Baru-baru ini saya disadarkan kembali tentang pentingnya bersyukur. Memang seperti sifat manusia, bersyukur itu seringkali dilakukan di saat roda kehidupan sedang di bawah. Apabila di atas? Kebanyakan orang lupa tentang pentingnya syukur. Tetapi saya sendiri juga tidak tahu apakah saya sekarang sedang di atas, di bawah, atau mungkin di tengah-tengah roda. Yang jelas, perasaan ini timbul saat saya memang sedang terpapar ke orang lain yang seharusnya membuat saya lebih introspeksi diri kembali.
Seperti di blog saya sebelumnya, cerita-cerita yang dimuat di sini hampir selalu idenya muncul secara spontan. Dan biasanya, saya bercerita tentang kesibukan saya pada saat saya menulis blog. Kebetulan saat ini, saya sedang menjalani kehidupan residen baru di rumah-sakit-yang-katanya-pusat-rujukan-nasional. Itu rasa syukur yang pertama. Akhirnya saya mendapatkan kesempatan untuk sekolah kembali. Bagi saya, pendidikan merupakan investasi terbesar dibanding apapun, jadi bersyukurlah orang yang masih mau untuk belajar. Tentu di balik kehidupan residen, yang katanya adalah fase hidup yang paling rendah dalam kehidupan dokter, ada suka dukanya. Saya belum mengalami banyak hal, tetapi sedikit saya akhirnya terpapar dengan cerita-cerita di balik kehidupan residen. Dan sebagian cerita tersebut mampu membuat saya bertanya, apakah memang benar saya mampu menjalani ini, atau apakah sudah tepat jalan yang saya ambil. Belajar selalu membutuhkan komitmen kuat.
Konsekuensi lain bila belajar kembali di rumah sakit tersebut adalah menemui pasien-pasien yang memang berada di level kesehatan tersier. Banyak hal yang membuat ragu untuk menjalani sekolah kembali, namun justru melihat pasien-pasien tersebut dalam kondisi yang membutuhkan pertolongan membuat niat dapat mengalahkan keraguan tersebut. Ini adalah rasa syukur yang kedua. Sungguh berbeda profil pasien di rumah sakit ini dengan rumah sakit tempat saya bekerja sebelumnya.

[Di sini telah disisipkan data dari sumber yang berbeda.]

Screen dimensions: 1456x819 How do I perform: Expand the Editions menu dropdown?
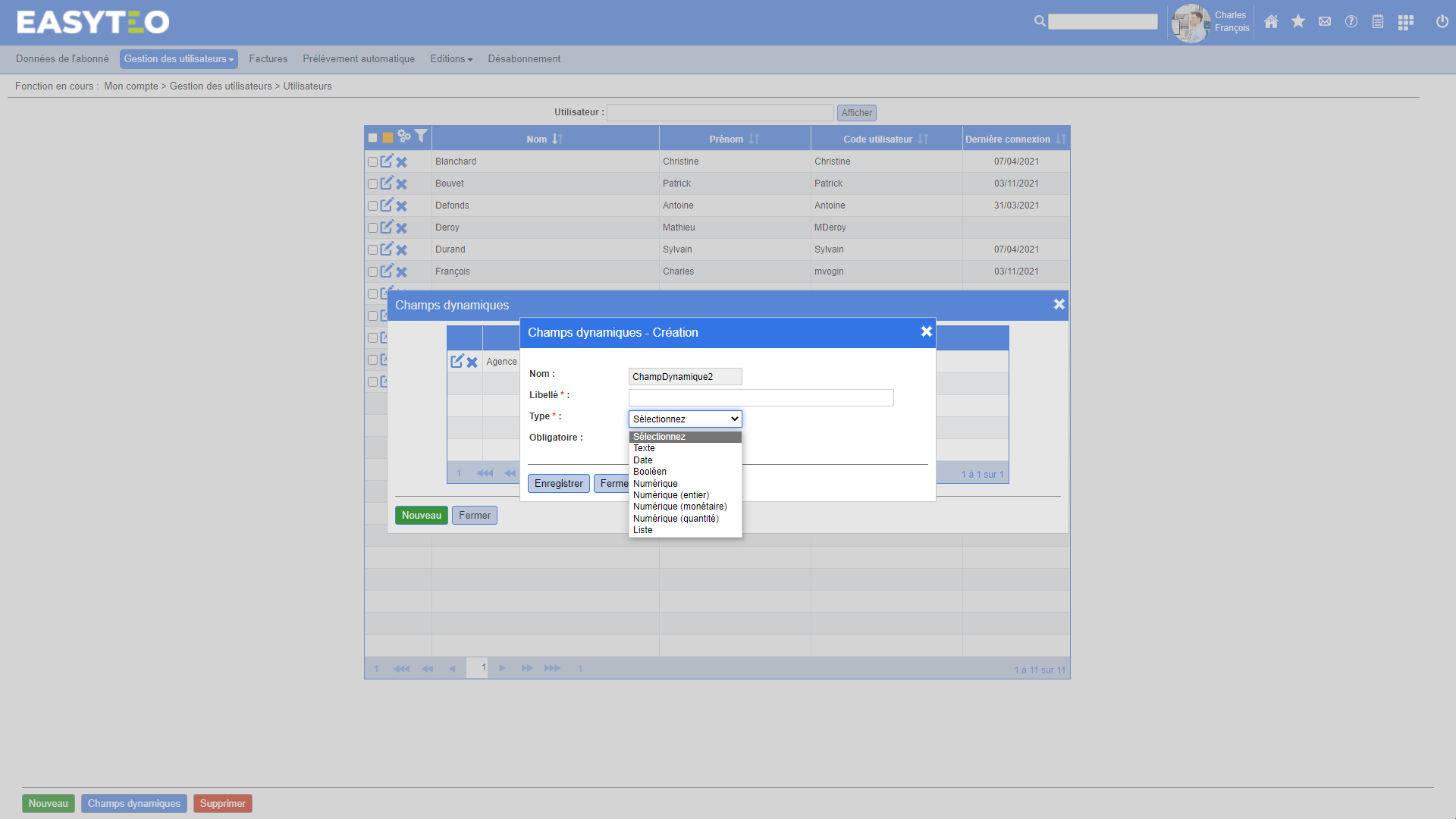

Beberapa pasien di bangsal perawatan biasa mungkin merupakan pasien ICU bila ditempatkan di rumah sakit sebelumnya. Melihat orang tua pasien yang begitu berjuang dan semangat, bahkan hingga pasien meninggal, siapa yang tidak tergerak hatinya untuk mensyukuri hidup, apalagi bila mereka adalah keluarga yang tidak mampu.

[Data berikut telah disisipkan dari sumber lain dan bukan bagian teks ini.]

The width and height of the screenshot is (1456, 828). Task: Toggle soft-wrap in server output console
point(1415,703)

Sebagian besar kehidupan pasien-pasien di rumah sakit ini tentu berbeda dengan saya, yang selalu diberi kemudahan, jarang (atau malah belum pernah) diberi cobaan yang berat. Dulu saat kerja, saya selalu mengeluh bahwa gaji yang didapat tidak seberapa, tidak sebanding dengan pekerjaan dan risiko yang dihadapi. Justru sekarang saya harus rela hidup tanpa gaji dengan jumlah pasien (di semester mendatang) yang jauh lebih banyak dan jam kerja lebih banyak. Tapi itu tetap tidak sebanding dengan mereka yang terbaring di rumah sakit karena penyakitnya. Saya masih memiliki keluarga yang lengkap dan mampu mendukung saya. Saya masih memiliki teman-teman yang setia kawan, mau ditanya dan memberi masukan. Saya masih memiliki sistem kehidupan yang mendorong saya untuk mencapai yang saya inginkan, bukannya melawan keinginan saya. Ini rasa syukur yang ketiga.
Sebagai penutup postingan ini, ada satu hal yang tidak boleh kita lupakan, bahwa bersyukur tidak cukup hanya di dalam hati atau diucapkan dengan kata-kata, tetapi juga harus diimplementasikan dalam perbuatan dengan bermanfaat bagi orang lain. Dengan begitu kita dapat bahagia dengan cara yang sederhana dan murah. Saya ingin mengutip kata-kata dari orang lain bahwa kebahagiaan itu mirip orang yang bersyukur. Dan sudah sepatutnya kita mulai bersyukur dari hal yang kecil dengan mulai mencintai apa yang telah kita miliki.